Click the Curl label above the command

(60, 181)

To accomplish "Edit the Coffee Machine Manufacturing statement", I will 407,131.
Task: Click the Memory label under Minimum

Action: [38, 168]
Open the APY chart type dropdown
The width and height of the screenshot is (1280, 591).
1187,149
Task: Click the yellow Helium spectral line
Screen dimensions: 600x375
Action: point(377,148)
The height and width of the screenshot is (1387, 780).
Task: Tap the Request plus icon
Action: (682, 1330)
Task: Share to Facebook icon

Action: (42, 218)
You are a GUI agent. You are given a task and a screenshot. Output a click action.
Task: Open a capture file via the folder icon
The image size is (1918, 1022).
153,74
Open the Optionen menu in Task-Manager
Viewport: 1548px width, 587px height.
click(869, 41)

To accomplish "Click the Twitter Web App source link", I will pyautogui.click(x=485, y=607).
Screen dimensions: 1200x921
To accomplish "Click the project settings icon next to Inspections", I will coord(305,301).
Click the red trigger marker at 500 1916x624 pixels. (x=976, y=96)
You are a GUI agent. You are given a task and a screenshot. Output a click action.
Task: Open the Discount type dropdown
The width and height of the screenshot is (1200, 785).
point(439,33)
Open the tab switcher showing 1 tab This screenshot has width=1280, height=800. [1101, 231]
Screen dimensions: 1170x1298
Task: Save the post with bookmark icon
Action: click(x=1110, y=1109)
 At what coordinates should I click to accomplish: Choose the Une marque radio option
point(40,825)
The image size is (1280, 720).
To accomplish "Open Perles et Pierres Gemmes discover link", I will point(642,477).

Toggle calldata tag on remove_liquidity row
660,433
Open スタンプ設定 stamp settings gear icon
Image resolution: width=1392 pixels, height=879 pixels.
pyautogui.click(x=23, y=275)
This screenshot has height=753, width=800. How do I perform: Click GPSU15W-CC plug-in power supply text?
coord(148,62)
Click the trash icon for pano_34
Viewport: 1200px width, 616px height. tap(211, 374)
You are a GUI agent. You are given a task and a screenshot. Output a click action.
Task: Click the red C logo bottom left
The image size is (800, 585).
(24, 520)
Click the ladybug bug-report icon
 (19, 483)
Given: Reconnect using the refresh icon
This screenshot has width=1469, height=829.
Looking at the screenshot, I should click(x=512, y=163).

********************

- **Exercise brief**
Identify the lines above that contain the word "settings", then copy them.

- **Result**
To accomplish "Click the project settings icon next to Inspections", I will coord(305,301).
Open スタンプ設定 stamp settings gear icon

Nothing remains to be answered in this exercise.